194 Anbieter mit 288 Tarifen

Ladeinfrastruktur für E-Autos: Mehr Chaos geht nicht

Ach wie war das doch vordem - das Tanken einfach und bequem. Tankstelle aufsuchen, Preis checken, tanken und zahlen – egal ob mit Bargeld oder Karte. Und bei E-Autos? Wäre doch gelacht, wenn das nicht zu ändern wäre!

Korrespondenz

Zunächst mal gibt es viel zu wenige Ladestationen. Und hat man eine gefunden, kann sehr gut schon ein anderer sie besetzt haben. Und so ein Ladevorgang dauert. Der Preis – wird vielfach nicht angezeigt bis zum Ende des Ladevorgangs. Nun gut. Muss man sich eben vorher informieren über Anbieter und Tarife. Geht ja auch ganz einfach bei 194 Anbietern mit 288 Tarifen! (1)

 

Anbieter sind z.B. Stromkonzerne, Hersteller oder Kommunen. Bleibt das Zahlen. Bargeld oder E-Karte? Viel zu einfach! Man braucht eine Ladekarte. Einige Betreiber schicken eine Rechnung, andere setzen auf Pre-Paid. Manche Anbieter koppeln eine monatliche Grundgebühr mit einer Pauschale pro Ladevorgang, andere berechnen den Ladepreis nach Zeittakt. Zahlen nach kwh? Scheint technisch nicht zu gehen.

 

Und so machen denn die Anbieter ordentliche Gewinne. Drittanbieter (bei EnBW z.B. New Motion) verlangen ohne Weiteres 8,69 € (beim Betreiber 7,75€) pro 100 km – das ist mehr als der Benzinpreis. (2)

 

Kundenunfreundlicher geht es nicht.

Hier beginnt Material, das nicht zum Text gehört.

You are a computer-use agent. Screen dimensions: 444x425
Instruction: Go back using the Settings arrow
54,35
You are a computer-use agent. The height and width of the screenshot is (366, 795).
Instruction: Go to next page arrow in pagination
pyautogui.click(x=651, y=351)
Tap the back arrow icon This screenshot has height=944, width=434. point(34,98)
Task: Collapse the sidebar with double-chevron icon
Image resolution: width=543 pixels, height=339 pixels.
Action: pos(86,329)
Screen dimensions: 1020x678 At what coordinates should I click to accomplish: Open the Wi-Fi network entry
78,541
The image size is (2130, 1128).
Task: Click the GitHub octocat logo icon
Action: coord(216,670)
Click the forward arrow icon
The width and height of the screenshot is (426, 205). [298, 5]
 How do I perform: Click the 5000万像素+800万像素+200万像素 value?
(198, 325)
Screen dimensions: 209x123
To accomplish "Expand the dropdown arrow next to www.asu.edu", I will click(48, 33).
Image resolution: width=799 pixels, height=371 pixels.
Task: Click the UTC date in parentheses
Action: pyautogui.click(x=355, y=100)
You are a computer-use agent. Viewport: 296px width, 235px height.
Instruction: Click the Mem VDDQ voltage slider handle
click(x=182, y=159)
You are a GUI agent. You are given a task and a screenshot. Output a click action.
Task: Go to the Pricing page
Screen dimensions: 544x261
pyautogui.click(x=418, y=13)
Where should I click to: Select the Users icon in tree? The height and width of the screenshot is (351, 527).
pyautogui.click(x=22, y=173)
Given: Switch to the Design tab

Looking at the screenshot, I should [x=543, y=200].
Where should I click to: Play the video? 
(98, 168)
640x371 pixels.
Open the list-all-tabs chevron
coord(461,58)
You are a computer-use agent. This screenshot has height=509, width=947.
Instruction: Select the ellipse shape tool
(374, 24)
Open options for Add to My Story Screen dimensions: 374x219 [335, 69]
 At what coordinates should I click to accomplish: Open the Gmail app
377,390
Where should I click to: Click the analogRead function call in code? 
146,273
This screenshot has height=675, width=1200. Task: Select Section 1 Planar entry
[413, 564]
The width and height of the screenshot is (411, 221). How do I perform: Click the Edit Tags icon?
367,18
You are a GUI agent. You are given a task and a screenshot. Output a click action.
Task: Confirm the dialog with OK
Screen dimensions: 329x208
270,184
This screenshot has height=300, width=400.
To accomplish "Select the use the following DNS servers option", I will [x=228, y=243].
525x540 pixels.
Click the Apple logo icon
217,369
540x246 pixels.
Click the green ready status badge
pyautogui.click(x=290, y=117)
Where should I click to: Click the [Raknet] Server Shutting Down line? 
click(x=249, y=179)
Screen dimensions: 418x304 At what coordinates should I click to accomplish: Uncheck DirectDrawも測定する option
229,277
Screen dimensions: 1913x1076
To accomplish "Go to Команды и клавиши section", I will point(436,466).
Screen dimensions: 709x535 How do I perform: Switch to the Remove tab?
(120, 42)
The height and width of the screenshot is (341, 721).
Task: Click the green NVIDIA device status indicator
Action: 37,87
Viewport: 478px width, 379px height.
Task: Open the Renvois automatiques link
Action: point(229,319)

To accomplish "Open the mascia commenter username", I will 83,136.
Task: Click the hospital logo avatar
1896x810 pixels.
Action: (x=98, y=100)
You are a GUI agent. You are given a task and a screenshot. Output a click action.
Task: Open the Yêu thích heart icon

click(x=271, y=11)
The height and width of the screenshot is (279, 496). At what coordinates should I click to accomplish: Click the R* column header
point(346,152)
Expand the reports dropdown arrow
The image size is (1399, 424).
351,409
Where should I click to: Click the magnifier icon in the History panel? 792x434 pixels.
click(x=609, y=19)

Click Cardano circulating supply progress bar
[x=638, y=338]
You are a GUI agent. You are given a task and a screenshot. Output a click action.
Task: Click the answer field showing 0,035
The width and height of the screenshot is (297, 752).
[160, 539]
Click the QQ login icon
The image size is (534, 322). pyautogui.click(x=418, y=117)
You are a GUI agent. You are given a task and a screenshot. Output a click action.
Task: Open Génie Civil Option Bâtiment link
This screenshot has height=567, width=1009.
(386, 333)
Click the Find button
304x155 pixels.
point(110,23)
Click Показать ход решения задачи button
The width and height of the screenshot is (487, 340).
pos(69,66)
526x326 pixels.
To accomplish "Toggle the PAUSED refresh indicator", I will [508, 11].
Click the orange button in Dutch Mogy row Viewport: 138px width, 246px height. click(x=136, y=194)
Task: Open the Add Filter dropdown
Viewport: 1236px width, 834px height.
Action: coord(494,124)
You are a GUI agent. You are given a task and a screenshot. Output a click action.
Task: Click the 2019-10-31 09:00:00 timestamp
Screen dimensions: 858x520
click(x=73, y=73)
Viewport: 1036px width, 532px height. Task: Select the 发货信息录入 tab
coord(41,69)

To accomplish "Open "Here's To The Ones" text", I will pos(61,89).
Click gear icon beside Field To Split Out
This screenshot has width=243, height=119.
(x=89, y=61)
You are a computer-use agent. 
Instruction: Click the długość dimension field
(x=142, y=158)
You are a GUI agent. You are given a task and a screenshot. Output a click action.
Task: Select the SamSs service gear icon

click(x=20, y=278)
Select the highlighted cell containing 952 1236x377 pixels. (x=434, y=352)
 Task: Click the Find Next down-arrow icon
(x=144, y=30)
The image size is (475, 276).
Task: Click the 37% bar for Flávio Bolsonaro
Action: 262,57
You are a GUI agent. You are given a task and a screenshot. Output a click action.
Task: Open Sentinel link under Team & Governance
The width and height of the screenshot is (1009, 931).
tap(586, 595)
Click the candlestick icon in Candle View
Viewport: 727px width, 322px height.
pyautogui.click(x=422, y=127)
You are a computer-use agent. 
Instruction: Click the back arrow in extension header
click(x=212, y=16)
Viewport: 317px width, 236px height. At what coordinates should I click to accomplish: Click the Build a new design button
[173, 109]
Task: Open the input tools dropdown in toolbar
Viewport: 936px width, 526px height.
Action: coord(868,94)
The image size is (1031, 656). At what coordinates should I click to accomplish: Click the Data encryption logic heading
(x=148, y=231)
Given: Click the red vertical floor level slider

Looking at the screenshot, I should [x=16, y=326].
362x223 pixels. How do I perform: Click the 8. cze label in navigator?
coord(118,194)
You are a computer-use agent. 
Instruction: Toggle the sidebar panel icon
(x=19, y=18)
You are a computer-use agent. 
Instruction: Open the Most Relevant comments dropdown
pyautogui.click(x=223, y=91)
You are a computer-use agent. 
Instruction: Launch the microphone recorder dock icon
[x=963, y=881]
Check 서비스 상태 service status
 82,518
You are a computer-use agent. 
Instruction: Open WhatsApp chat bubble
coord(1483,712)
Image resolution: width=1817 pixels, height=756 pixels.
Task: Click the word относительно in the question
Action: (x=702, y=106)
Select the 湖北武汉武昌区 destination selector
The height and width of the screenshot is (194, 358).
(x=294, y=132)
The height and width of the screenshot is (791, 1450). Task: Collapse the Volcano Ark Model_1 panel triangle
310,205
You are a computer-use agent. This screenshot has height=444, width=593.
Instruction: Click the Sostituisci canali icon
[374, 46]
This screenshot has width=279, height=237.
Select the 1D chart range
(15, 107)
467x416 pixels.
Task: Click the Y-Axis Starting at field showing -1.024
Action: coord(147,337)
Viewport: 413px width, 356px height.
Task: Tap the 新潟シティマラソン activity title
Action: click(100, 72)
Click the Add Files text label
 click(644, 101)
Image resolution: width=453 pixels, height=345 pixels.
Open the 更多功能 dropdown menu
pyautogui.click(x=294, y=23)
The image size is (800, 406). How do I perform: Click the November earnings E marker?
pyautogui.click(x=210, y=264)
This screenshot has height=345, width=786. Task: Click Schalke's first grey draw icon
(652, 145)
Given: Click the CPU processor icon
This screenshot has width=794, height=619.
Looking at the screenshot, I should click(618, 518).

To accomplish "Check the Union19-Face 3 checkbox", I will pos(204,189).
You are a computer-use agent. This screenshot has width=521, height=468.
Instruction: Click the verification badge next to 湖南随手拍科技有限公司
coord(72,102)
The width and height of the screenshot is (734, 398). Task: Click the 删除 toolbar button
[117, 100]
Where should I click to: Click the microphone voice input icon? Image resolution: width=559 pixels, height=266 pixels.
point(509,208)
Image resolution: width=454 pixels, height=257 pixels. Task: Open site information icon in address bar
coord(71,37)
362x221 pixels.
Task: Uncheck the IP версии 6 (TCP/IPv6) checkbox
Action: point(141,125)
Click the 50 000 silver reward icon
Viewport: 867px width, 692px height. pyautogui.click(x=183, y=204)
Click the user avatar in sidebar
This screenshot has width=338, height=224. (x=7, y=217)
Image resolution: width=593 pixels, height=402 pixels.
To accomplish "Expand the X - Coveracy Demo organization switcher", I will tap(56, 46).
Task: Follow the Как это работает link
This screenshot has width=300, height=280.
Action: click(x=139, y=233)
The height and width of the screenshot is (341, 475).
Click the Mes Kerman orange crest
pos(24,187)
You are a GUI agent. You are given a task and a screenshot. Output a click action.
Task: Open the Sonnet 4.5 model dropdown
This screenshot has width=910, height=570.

Hauptsache, der Maximalprofit stimmt und der Konkurrenzgedanke siegt. Und da heißt es immer, der Kapitalismus sei kundenfreundlich und effektiv. Eins ist sicher: geladen ist das E-Auto an der Ladesäule womöglich trotz mehrfacher Versuche nicht. Mit Sicherheit aber der Fahrer!